The researchers trained the neural network to estimate pitch by asking it to identify the repetition rate of sounds in a training set. This gave them the flexibility to change the parameters under which pitch perception developed. They could manipulate the types of sound they presented to the model, as well as the properties of the ear that processed those sounds before passing them on to the neural network.

When the model was trained using sounds that are important to humans, like speech and music, it learned to estimate pitch much as humans do. “We very nicely replicated many characteristics of human perception…suggesting that it’s using similar cues from the sounds and the cochlear representation to do the task,” Saddler says.

But when the model was trained using more artificial sounds or in the absence of any background noise, its behavior was very different.
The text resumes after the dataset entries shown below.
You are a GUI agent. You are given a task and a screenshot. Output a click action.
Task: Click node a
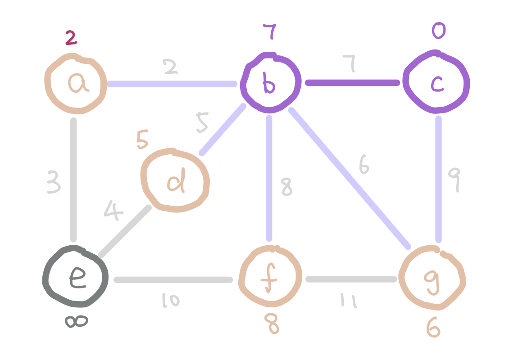pos(76,84)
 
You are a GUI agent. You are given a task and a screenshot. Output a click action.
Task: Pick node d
pos(175,180)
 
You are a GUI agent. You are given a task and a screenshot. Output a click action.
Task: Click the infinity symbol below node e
pos(76,321)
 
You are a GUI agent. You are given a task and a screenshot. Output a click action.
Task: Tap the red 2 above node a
pos(71,38)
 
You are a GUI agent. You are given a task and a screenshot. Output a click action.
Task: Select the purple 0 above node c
pos(438,31)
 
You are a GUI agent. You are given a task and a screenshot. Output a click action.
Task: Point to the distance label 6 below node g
pos(433,328)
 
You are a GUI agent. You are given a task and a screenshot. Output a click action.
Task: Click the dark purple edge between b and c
pos(352,83)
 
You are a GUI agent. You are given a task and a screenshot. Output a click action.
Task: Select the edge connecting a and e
pos(74,180)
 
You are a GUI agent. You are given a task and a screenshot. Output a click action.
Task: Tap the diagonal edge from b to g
pos(349,178)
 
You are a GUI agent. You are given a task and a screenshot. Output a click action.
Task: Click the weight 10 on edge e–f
pos(171,300)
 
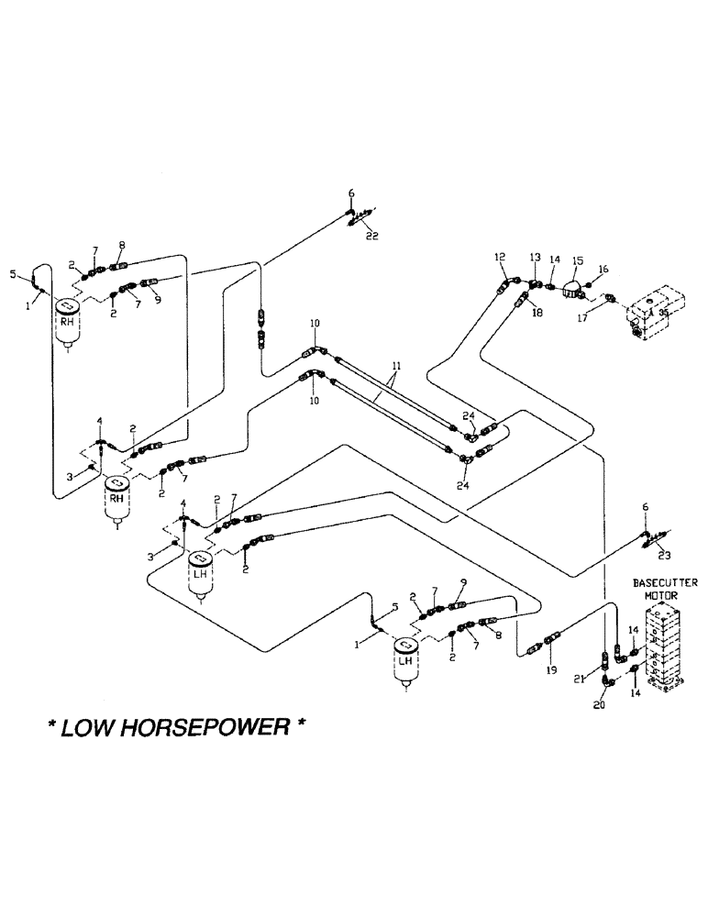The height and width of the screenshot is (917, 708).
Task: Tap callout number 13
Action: pos(536,259)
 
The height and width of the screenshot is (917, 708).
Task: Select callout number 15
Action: pos(578,261)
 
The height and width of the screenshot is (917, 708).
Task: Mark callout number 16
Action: pos(603,270)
For example, Saddler says, “If you optimize for this idealized world where there’s never any competing sources of noise, you can learn a pitch strategy that seems to be very different from that of humans, which suggests that perhaps the human pitch system was really optimized to deal with cases where sometimes noise is obscuring parts of the sound.”

The team also found the timing of nerve signals initiated in the cochlea to be critical to pitch perception. In a healthy cochlea, McDermott explains, nerve cells fire precisely in time with the sound vibrations that reach the inner ear. When the researchers skewed this relationship in their model, so that the timing of nerve signals was less tightly correlated to vibrations produced by incoming sounds, pitch perception deviated from normal human hearing. 

McDermott says it will be important to take this into account as researchers work to develop better cochlear implants. “It does very much suggest that for cochlear implants to produce normal pitch perception, there needs to be a way to reproduce the fine-grained timing information in the auditory nerve,” he says. “Right now, they don’t do that, and there are technical challenges to making that happen—but the modeling results really pretty clearly suggest that’s what you’ve got to do.”